Иван Леонтьевич пересчитывал лежащие на санках десятки, измерял длину и ширину по верхнему кулю, иногда заворачивал половину десятка и просматривал в середине. Потом быстро открывал страницу лицевого счёта, делал запись принятого товара и подходил к следующим. Следом за ним шел старик и проверял почти каждый десяток в отдельности, каждый куль, проверял плотность и влажность.
Тот, кто уже сдал рогожу, сразу же шёл в склад отбирать пучки мочала на следующую неделю. Отобрав сколько нужно, подносили к весам. В складе за порядком следил Андрей. Когда с приёмом рогожи было покончено, приступали к взвешиванию мочала. Андрей вешал на скальных коромысловых весах, которые были подвешены на лёгких цепях за перекладину. Иван Леонтьевич открывал вторично страницу и смотрел, сколько тот или иной крестьянин брал мочала, сколько сдал рогожи, и сколько нужно отпустить на следующую неделю. Были и не согласные. Степан Лисин возразил:
– Мало, Иван Леонтьевич! Свешайте хоть еще один пучок.

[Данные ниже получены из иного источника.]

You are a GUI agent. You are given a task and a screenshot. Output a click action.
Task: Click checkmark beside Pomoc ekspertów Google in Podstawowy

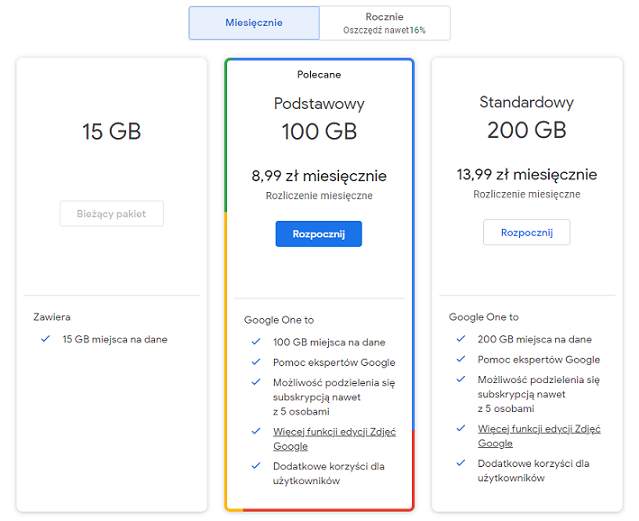point(256,362)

– Ну, Господь с вами! Вы, Иван, не переработали мочала с той недели. Рогожи сдали мало. Зачем лишнего набирать? Нет, нет. То, что свешали, вези. Перечтёшь – придёшь. Свешаю ещё. Следующий!
Вася с братом отбирали мочала, сколько нужно. В этом Иван Леонтьевич их семью не лимитировал. Знал, что отец перечтёт всё. А если и останется, то оно будет в заготовке. Они уложили на санки пучки мочала и повезли домой. Отец остался для расчёта. Подводы санок снова потянулись по улицам. Кто сам из мужиков повёз мочало, у кого повезли ребятишки. Иван Леонтьевич, а за ним группа мужиков пошли в квартиру. Кто сел на лавки, кто устроился поудобнее на полу. Кому невтерпёж покурить, уселись возле печки. Иван Леонтьевич разделся и сел за стол, открыл свою «долгушку», снял со стены счёты, висевшие на гвозде. Стал подсчитывать лицевой счёт первой страницы.